### Data provided

□ □ □ □

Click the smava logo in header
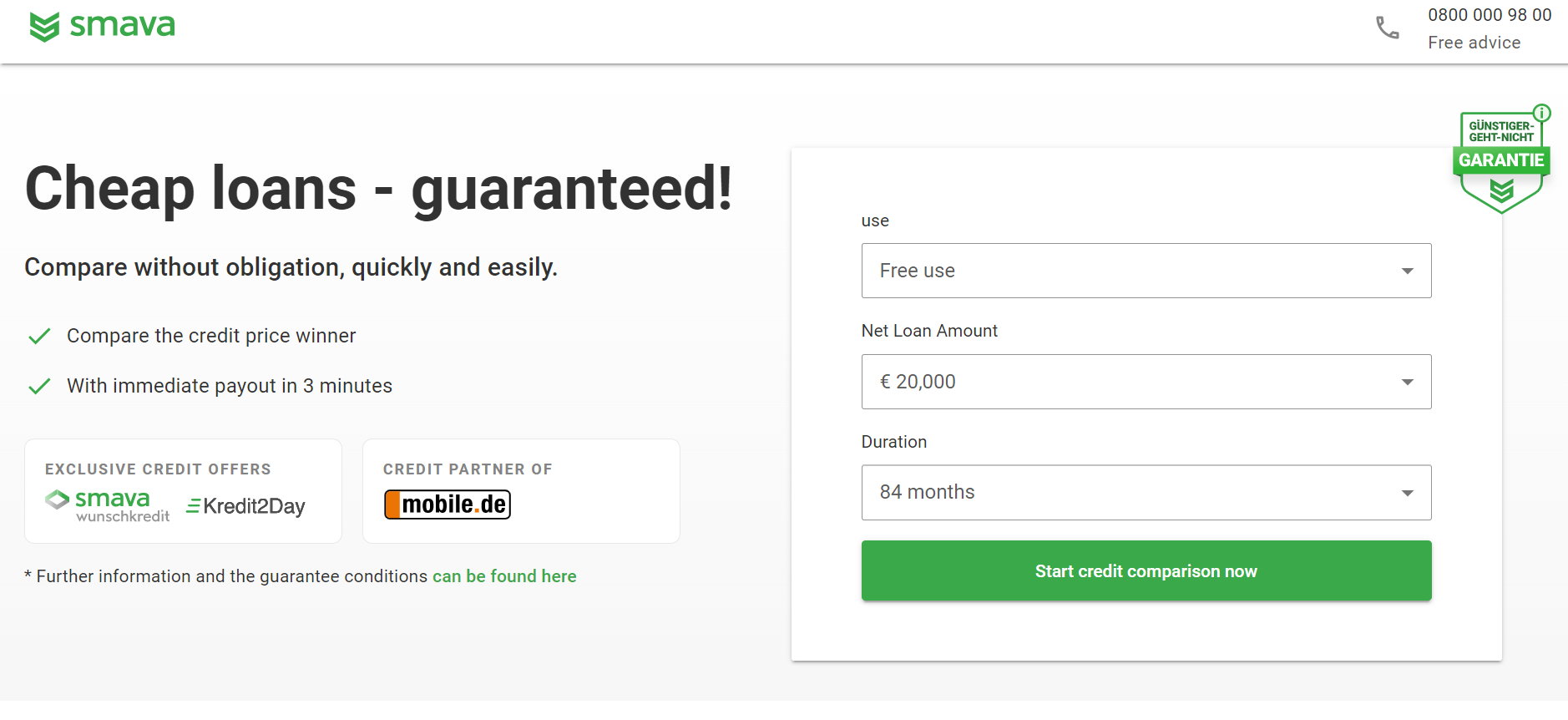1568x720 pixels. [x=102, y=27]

□ □ □ □

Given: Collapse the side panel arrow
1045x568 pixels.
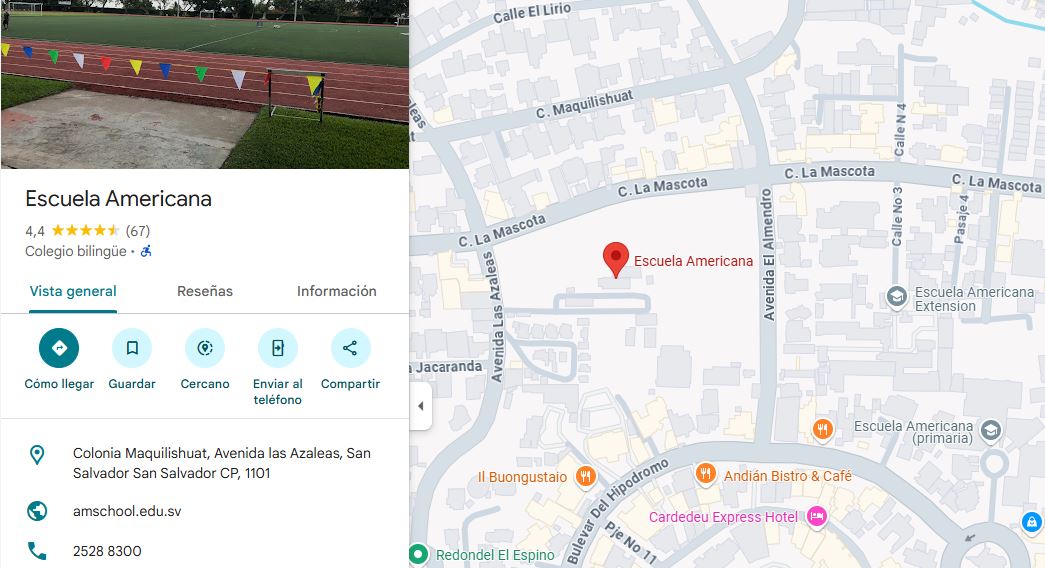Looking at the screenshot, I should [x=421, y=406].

□ □ □ □

Arrange the lines of the records above, from the line with "Given: Collapse the side panel arrow" to the line with "Looking at the", as a numbered list that skips blank lines and leaves out the pictures.

### Exercise solution
1. Given: Collapse the side panel arrow
2. 1045x568 pixels.
3. Looking at the screenshot, I should [x=421, y=406].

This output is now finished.